Quase todo orçamento anual da Agência Brasileira de Inteligência (Abin) é gasto com pessoal. No total são R$ 600 milhões, dos quais R$ 543,4 milhões vão para o pagamento de pessoal, aposentadorias e encargos sociais. Até este mês, 30% desse volume já foram gastos.
A Abin é um órgão que substituiu o Serviço Nacional de Informação (SNI) do tempo da ditadura. Já esteve envolvida em polêmicas, como a operação Satiagraha, que levou à condenação do ex-delegado da Polícia Federal Protógenes Queiroz que presidia um inquérito que mirava gente graúda da República.
O restante do orçamento, segundo levantamento da ONG Contas Abertas, contempla algumas despesas correntes (diárias e passagens, por exemplo) e ações de inteligência, que tem previsão de R$ 50 milhões em gastos neste ano.

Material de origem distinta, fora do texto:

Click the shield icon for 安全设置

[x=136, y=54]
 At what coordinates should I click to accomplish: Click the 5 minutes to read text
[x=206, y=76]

A iniciativa compreende atividades de planejamento, execução, coordenação, supervisão e controle das atividades finalísticas da Abin.
Recentemente, a Abin esteve envolvida em noticiário segundo a qual bisbilhotou a vida do ministro Edson Fachin. O relator da operação Lava Jato no Supremo Tribunal Federal teria sido espionado por ordem do presidente Michel Temer.
Os recursos também são utilizados para a capacitação na área de Inteligência para servidores da Abin e órgãos integrantes do Sistema Brasileiro de Inteligência (SISBIN), o desenvolvimento e implementação de soluções na área de tecnologia da informação e a gestão de pessoal e administrativa.